What is the benefit of using a remote cache instead of a local ~/.cache directory? Is it only for sharing build results among team members? How do you make sure the build results are not spoofed?
Not just team members; if you make your cache publicly readable, contributors to e.g. your GitHub/GitLab/Whatever project can also use them and get really fast builds, the first time they try to contribute. So a remote cache is nice to have, if it's seamless.
Nix works this way by default (and much of the community operates caches like this) and it can be a massive, massive time saver.
> How do you make sure the build results are not spoofed?
What do you mean "spoofed?" As in, someone put an evil artifact in the cache? Or overwrote an existing artifact with a new one? Or someone just stole your developers access and started shoving shit in there? There's a whole bunch of small details here that really matter to understand what security/integrity properties you want the cache to uphold.

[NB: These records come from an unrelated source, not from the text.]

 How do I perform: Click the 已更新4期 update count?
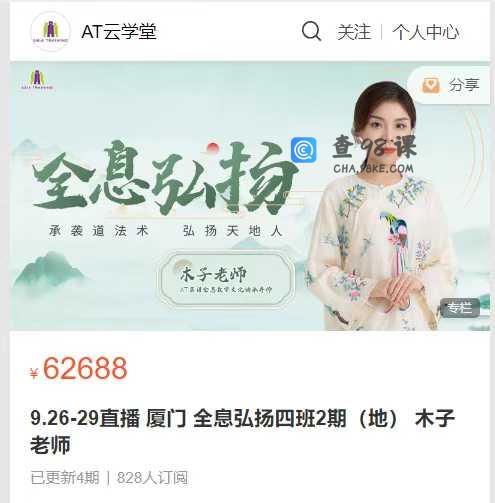tap(65, 478)
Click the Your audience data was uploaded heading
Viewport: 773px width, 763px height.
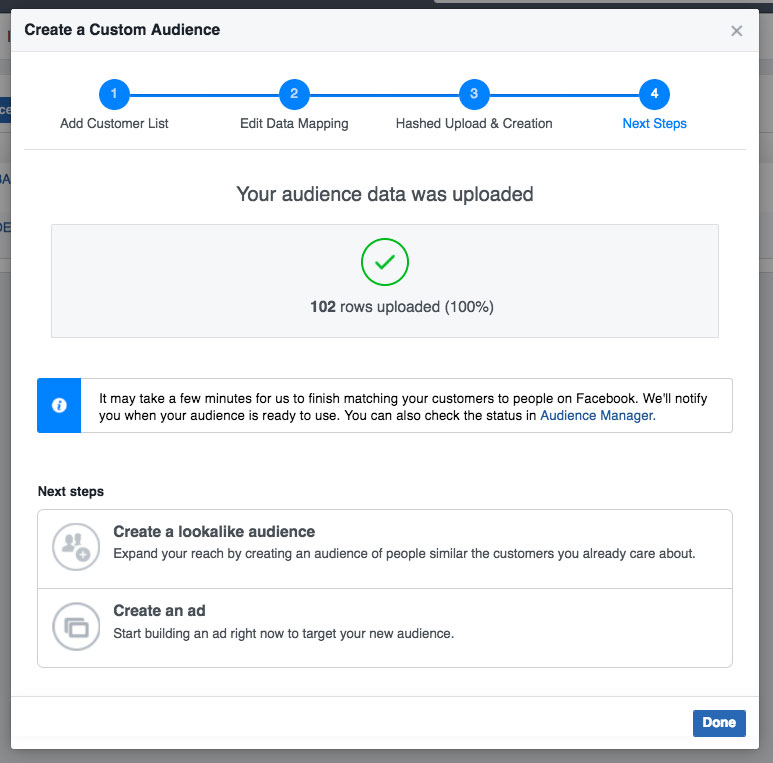click(x=385, y=194)
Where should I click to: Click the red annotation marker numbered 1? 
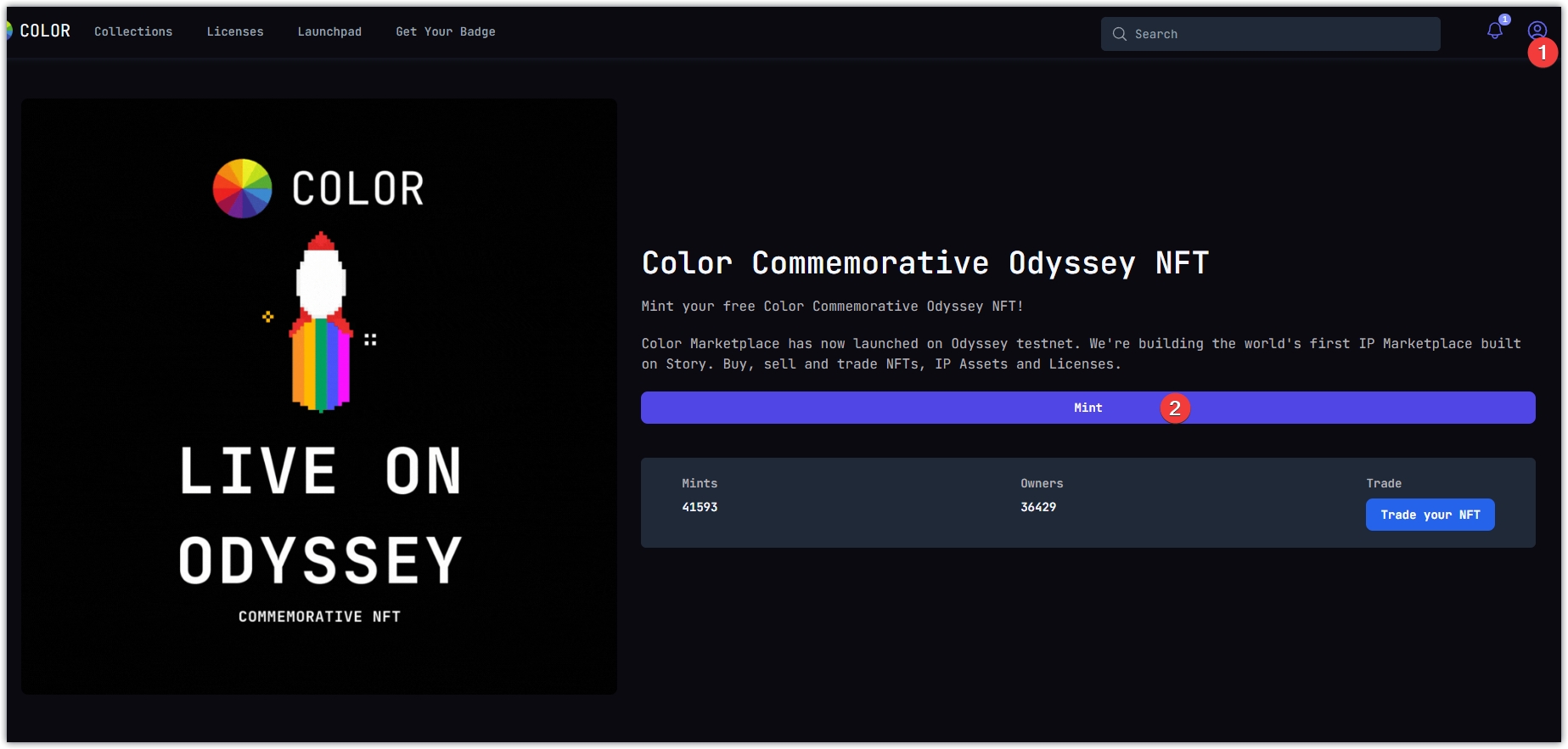tap(1542, 53)
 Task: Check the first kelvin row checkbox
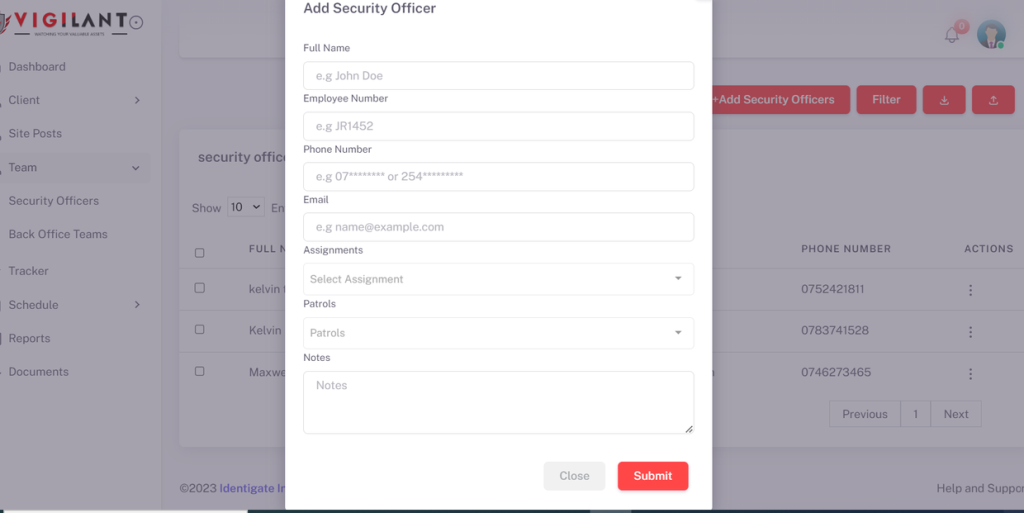click(x=200, y=288)
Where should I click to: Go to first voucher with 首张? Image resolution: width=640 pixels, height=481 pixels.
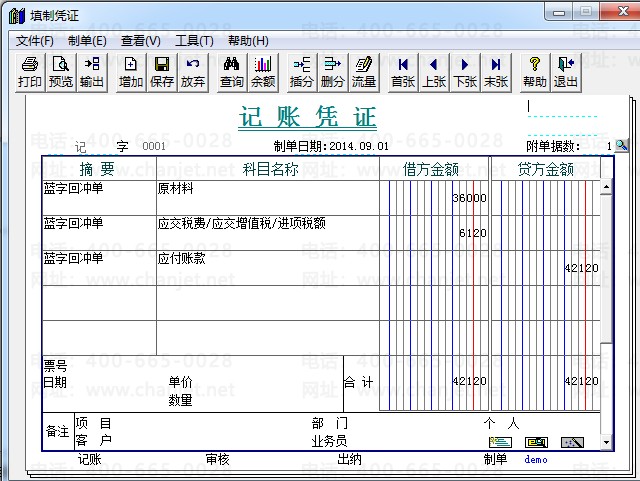(x=403, y=72)

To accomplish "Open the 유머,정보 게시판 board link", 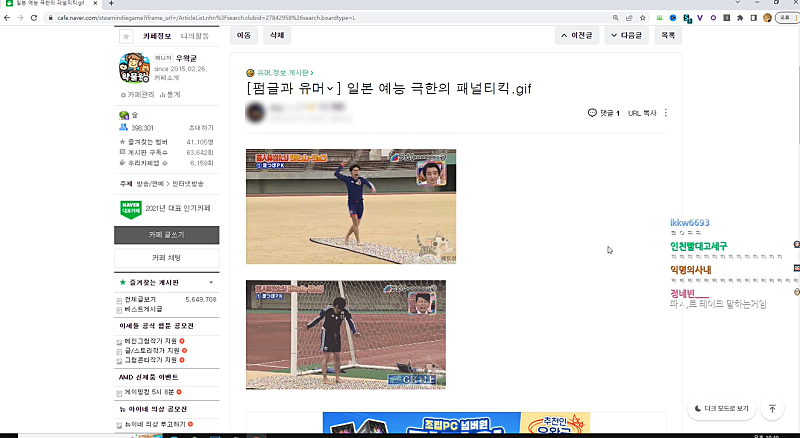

FWIW, I've been looking into this in Buck2/Bazel land, and my understanding is that most large orgs just use some kind of terminating auth proxy that the underlying connection/flow/build artifacts can be correlated back to. So you know this cache artifact was first inserted by build B, done by user X, who authenticated with their key K, etc etc.
Exactly — just like Git, everything is ultimately identified with a key which can tie back to a stable identity thru OIDC or similar mechanisms. At least that’s how we did it.
Sharing with team members, sharing with CI, and the ability to pull from more than just what's on your machine (i.e. a larger addressable cache than you are willing to keep on disk). Cache objects also compound across projects, so it's nice to ship them up somewhere and have them nearby when you need them.
Re/spoofing, obviously it's all protected with API keys and tokens, and we're working on mechanisms to perform end-to-end encryption. In general, build cache objects are usually addressed by a content-addressable-hash, so that also helps because your build typically knows the content it's looking for and can verify.
That isn't true for all tools, though, so we're working to understand where the gaps are and fix them.
IIUC the actual computation (e.g. compiling, linking, ...) happens on client (CI or developer) machines and the results are written to the server-side cache.
By spoofing I meant to say that an authenticated but malicious client (intentionally or not, e.g. a clueless intern) may be able to write malicious contents to the cache. For example, their build toolchain could be contaminated and the resulting build outputs are contaminated. The "action" per se and its hash is still legit, but the hash is only used as the lookup key -- their corresponding value is "spoofed."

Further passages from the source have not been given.